10. janv., 2015

IMMIGRATION + EUROPE = FRANCE ÉCLIPSÉE

Dès les années 80, certains  dénonçait une immigration extra Européenne progressant dangereusement. Cet avis de bon sens se heurtait à une large contestation. De l’ignorance à l’opprobre, une gamme de positions incrédules s’opposait à ce constat prophétique.

Aujourd’hui, il n’est personne, hormis quelques irréductibles, aveugles face à une mixité inconciliable,  donc conflictuelle, qui ne considère qu’un seuil dangereux n’ait été atteint. Demeure la question de la résolution de ce mal qui clive l’opinion. Certains avancent des idées que la majorité repousse au nom d’un principe qui pourrait nous couter cher. Jusqu’à quand cette absence de discernement maintiendra t-il ce déni mortifère de réalité ?

Cette leçon ne semble pas avoir rendu l’opinion plus attentive. Il est un autre domaine où certains esprits éclairés se voient  rejoints par la cohorte des anciens exaltés d’une cause unitaire qui devait établir la paix,  la prospérité, la civilisation absolue et exemplaire pour toujours : l’Europe.

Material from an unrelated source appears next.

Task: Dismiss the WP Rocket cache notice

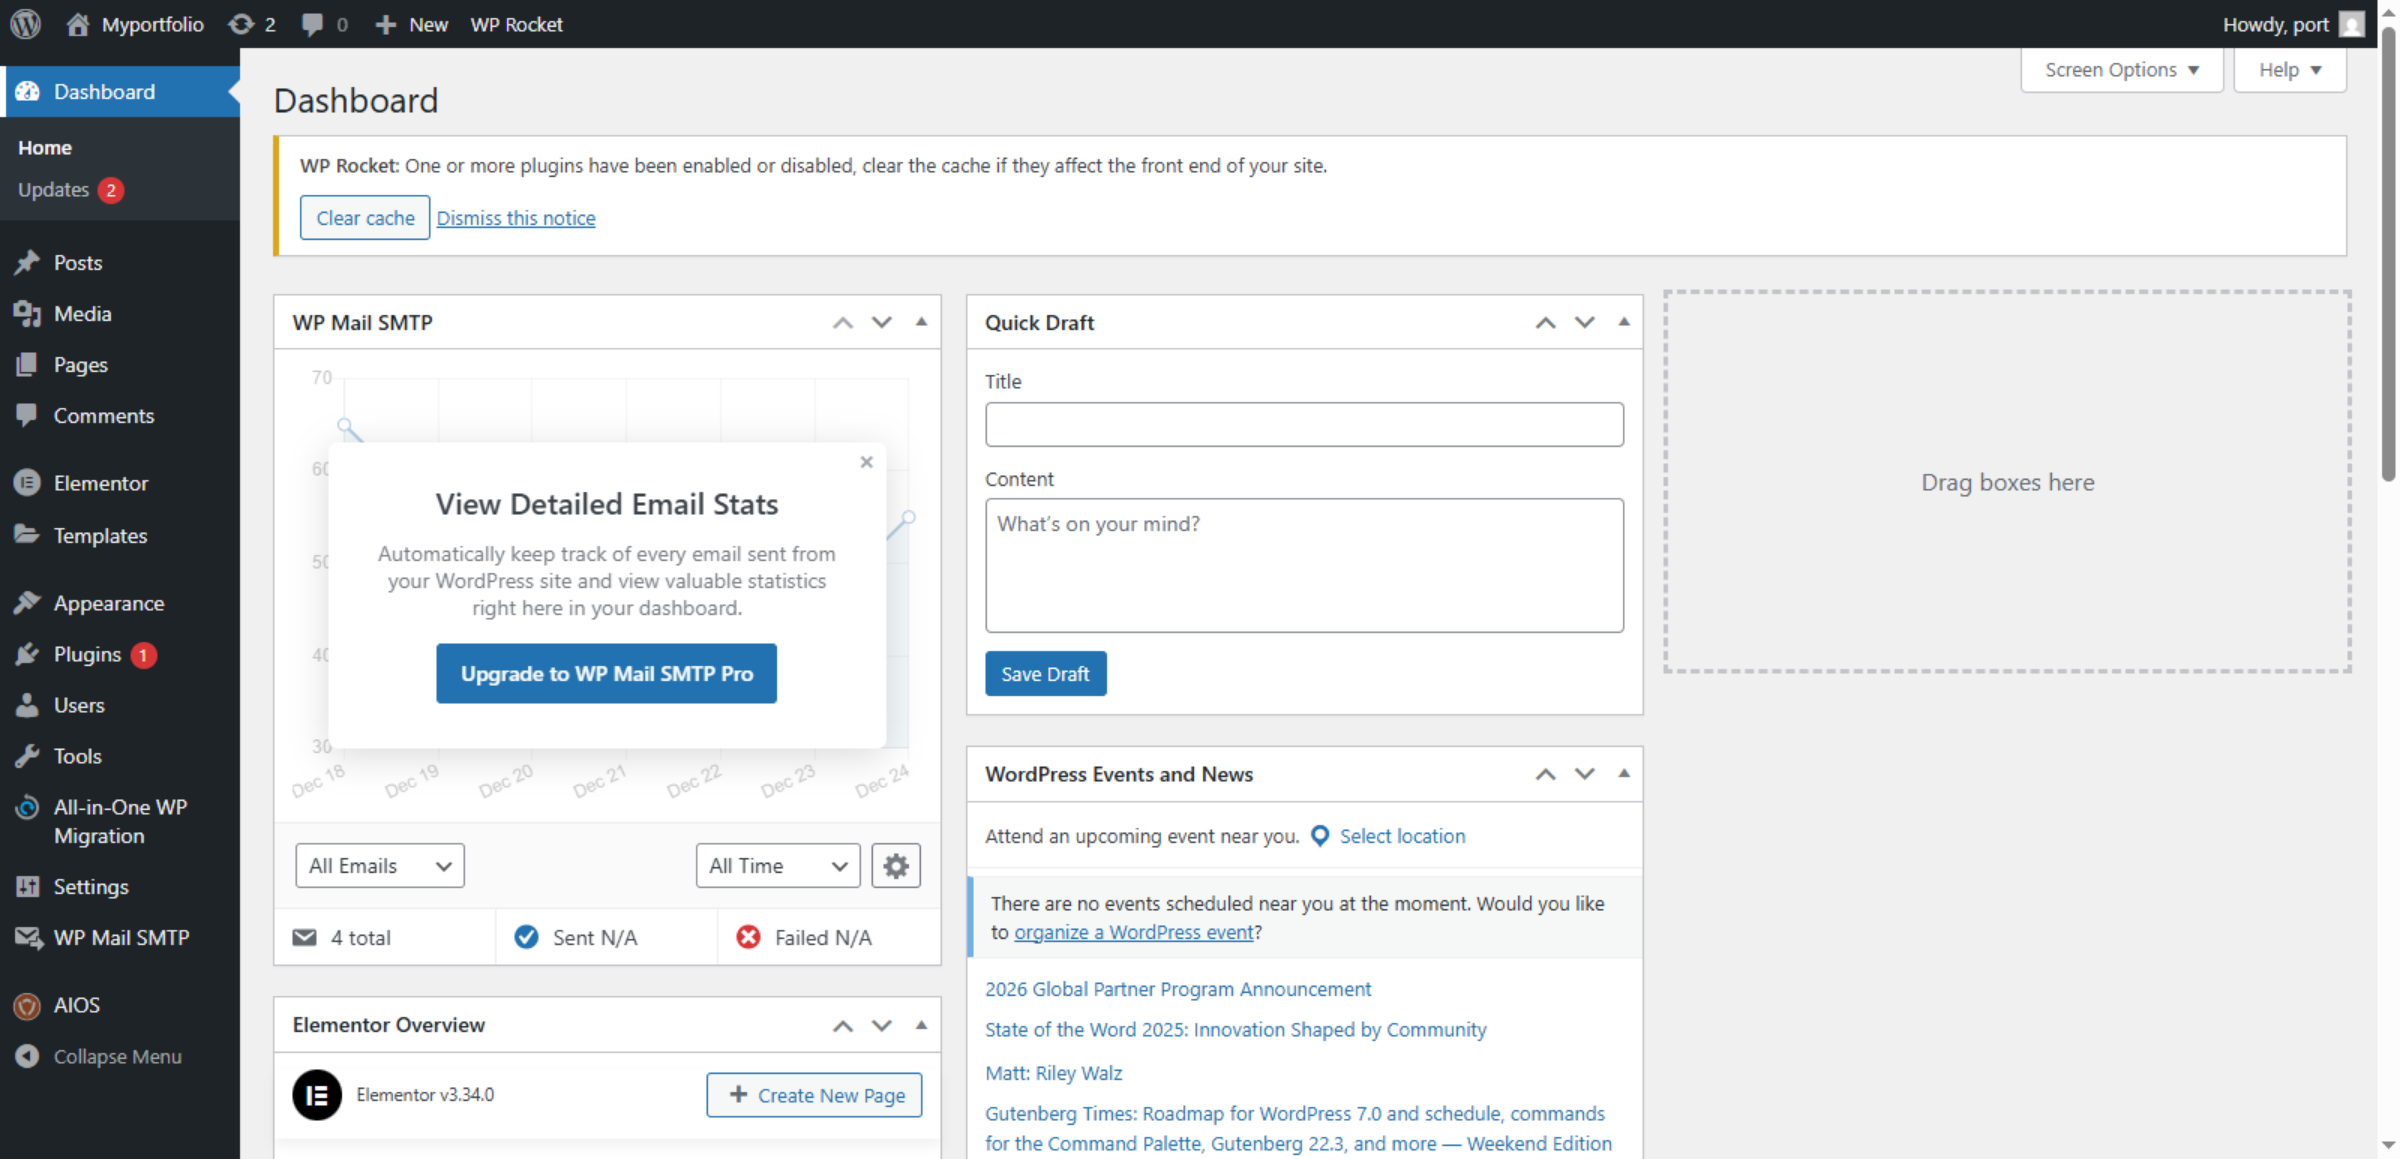Action: tap(516, 217)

On nous disait, l’Europe c’est l’assurance de ne plus connaître les conflits destructeurs du passé. Qui pouvait croire que l’ennemi d’hier, désarmé, soit en capacité de nuire à la concorde ? (Face à l’arme atomique ?) Qui pouvait supposer que la « guerre froide », imposée par les superpuissances, n’empêcherait l’irréparable ?

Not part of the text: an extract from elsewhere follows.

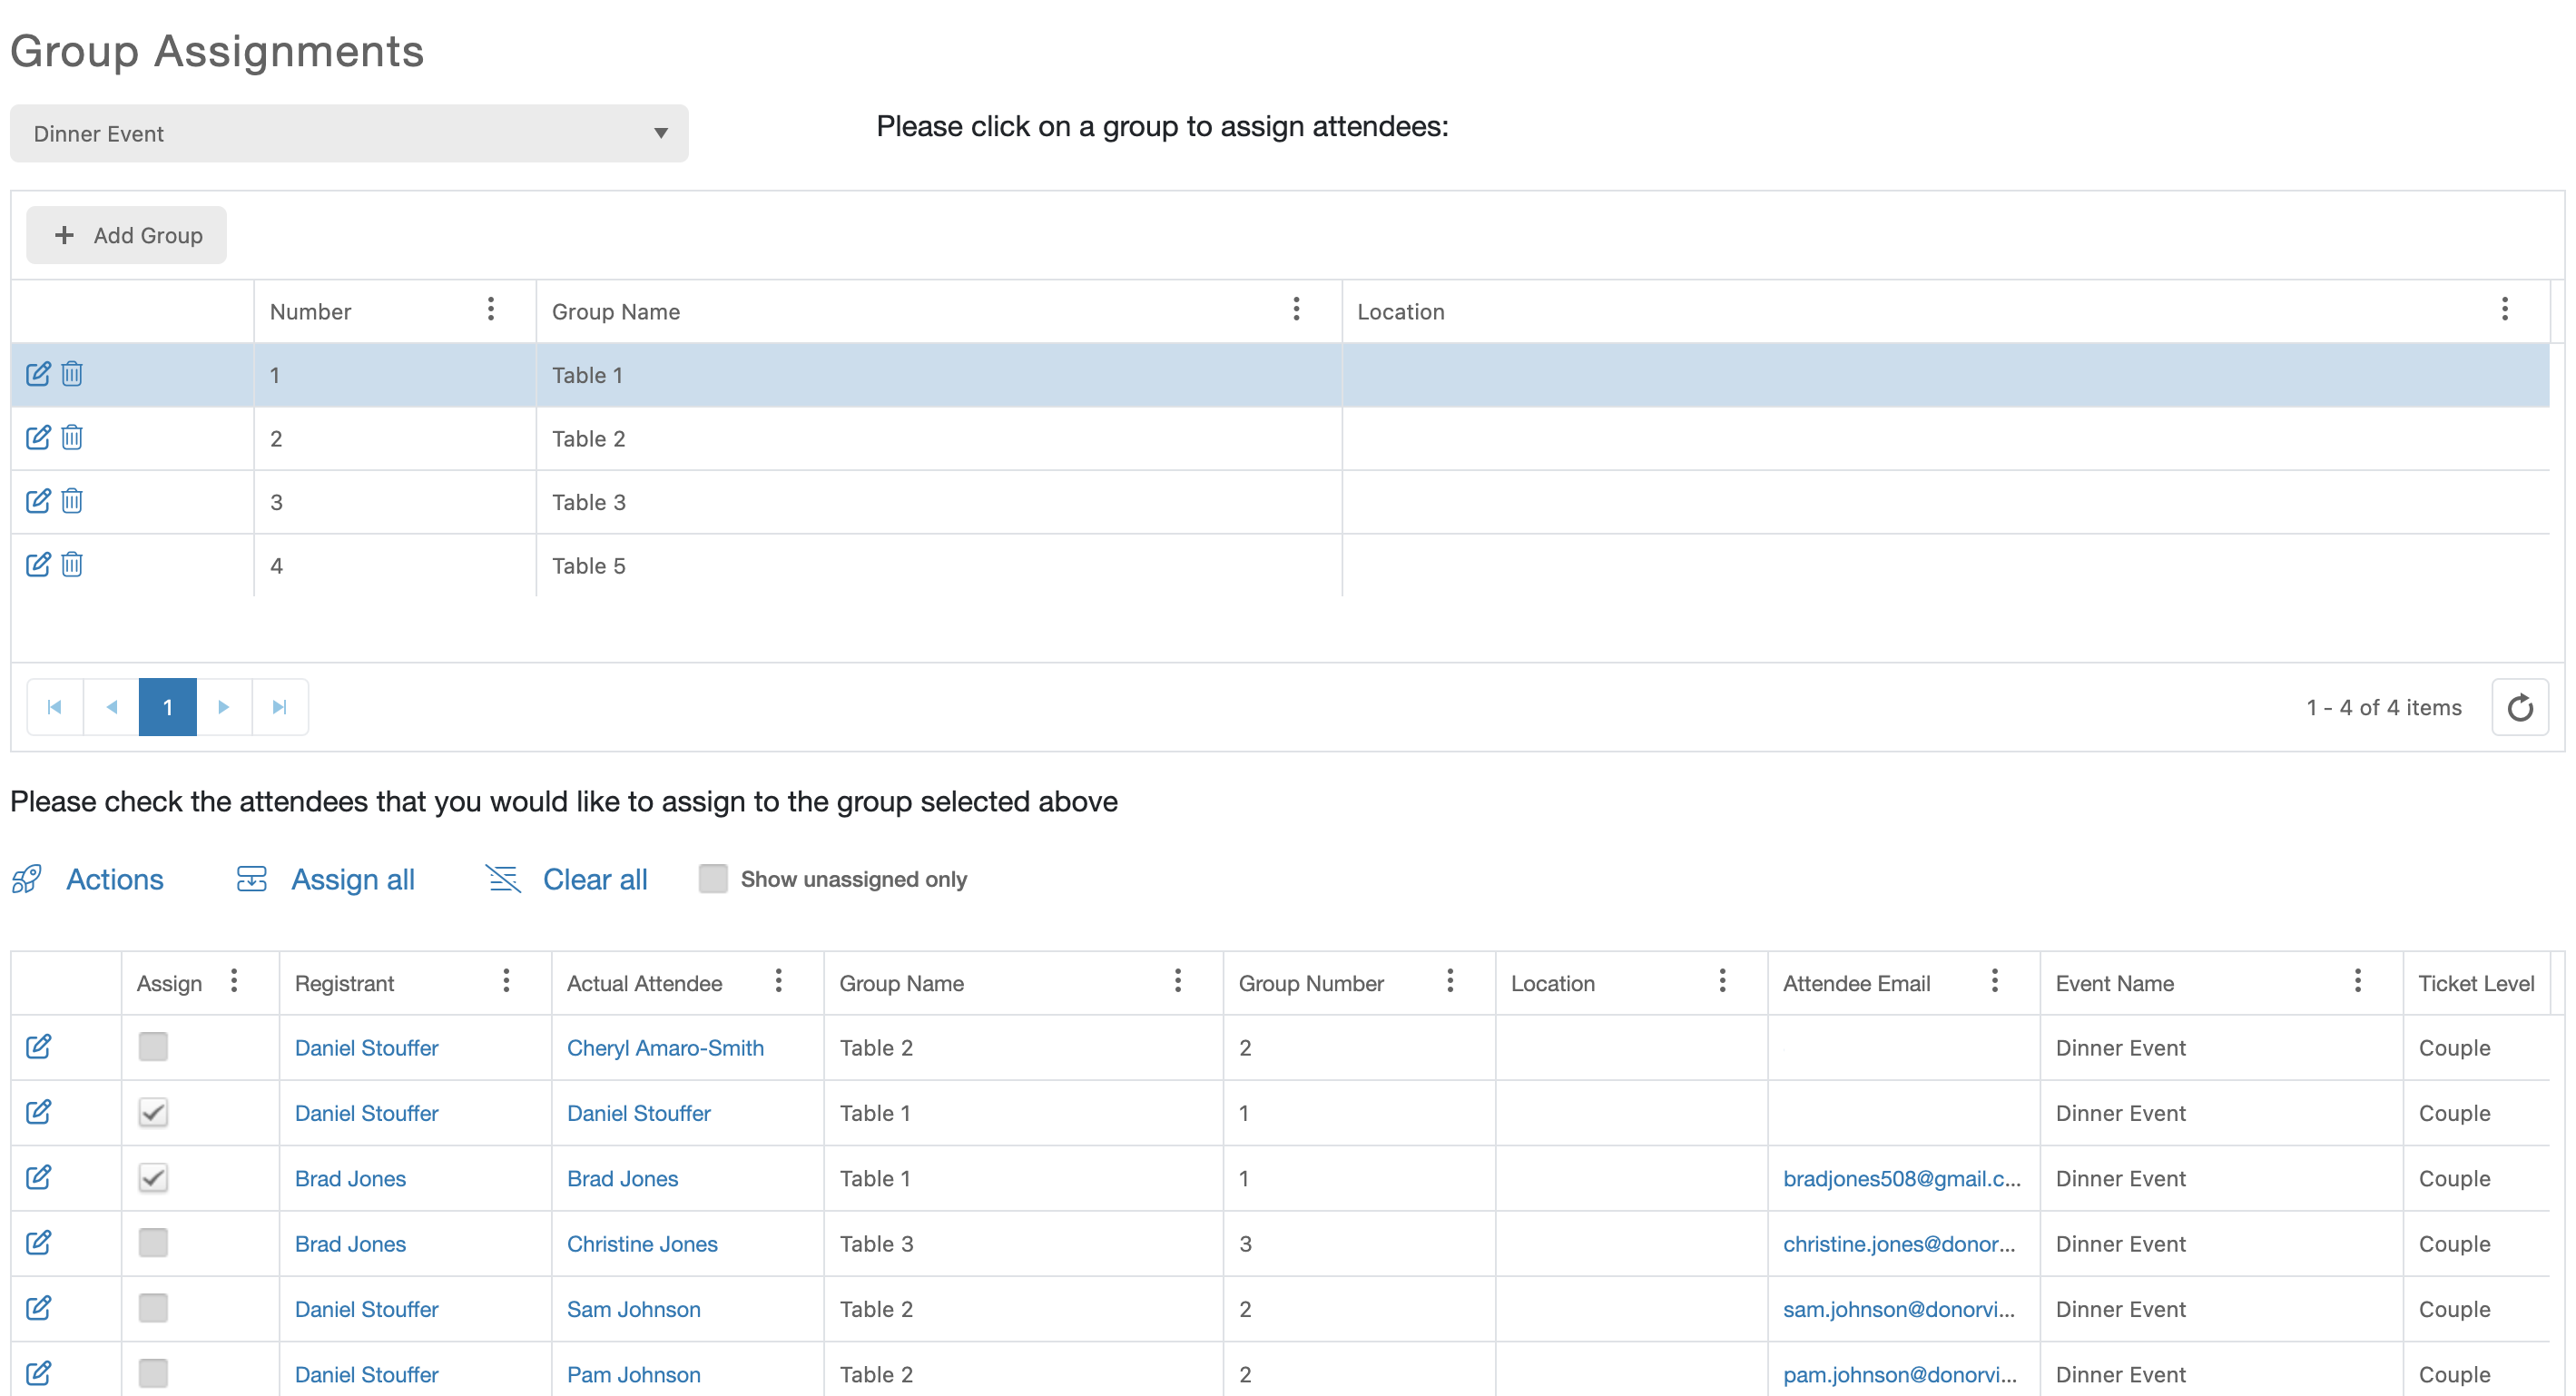This screenshot has width=2576, height=1396.
Task: Open edit icon for Cheryl Amaro-Smith attendee row
Action: coord(38,1047)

On nous disait, l’Europe, voilà le chemin de la prospérité assurée ! L’alliance de la France avec l’Allemagne, avec quelques autres, pouvait faire de cet espace, au prix de souverainetés conciliées, la première puissance du monde. Mais les extrémistes Européistes ont poussé l’expérience hors des limites du cohérent. Ils ont procédé à un élargissement forcené, absurde, sans cohésion. Ils ont poussé le mouvement d’adhésion à faire de l’Union une  nasse obèse d’agrégats plutôt qu’une union forte d’intégration.

On voit le niveau de l’emploi ne cesser de se dégrader. On constate que les équilibres financiers  sont assurés au prix de sacrifices devenus insupportables. On remarque que les grandes unités productives quittent le navire pour d’autres cieux avantageux. On déplore, aussi, que la gouvernance de notre navire ne soit plus assurée à Paris, mais pas davantage à Bruxelles où les moyens de coercition administrative demeurent inopérants face à des enjeux antagonistes. Ils ont fait de cet espace, jadis centre du monde, un grand marché de libre échange propice au commerce de tous à l’exclusion du notre. Nous attendions autre chose, une entité politique gage réel de prospérité et de sécurité.

L’opinion concordante, d’un nombre d’économistes et de politiques éminents, étaye ce point de vue établissant comme possible un pas vers la dissolution de l’Euro, étendard illusoire d’une abstraction chimérique.

Gageons que viendra l’heure où la question du recentrage de la souveraineté s’imposera. Mais il s’agira sans doute d’une nouvelle leçon apprise avec plusieurs temps de retard.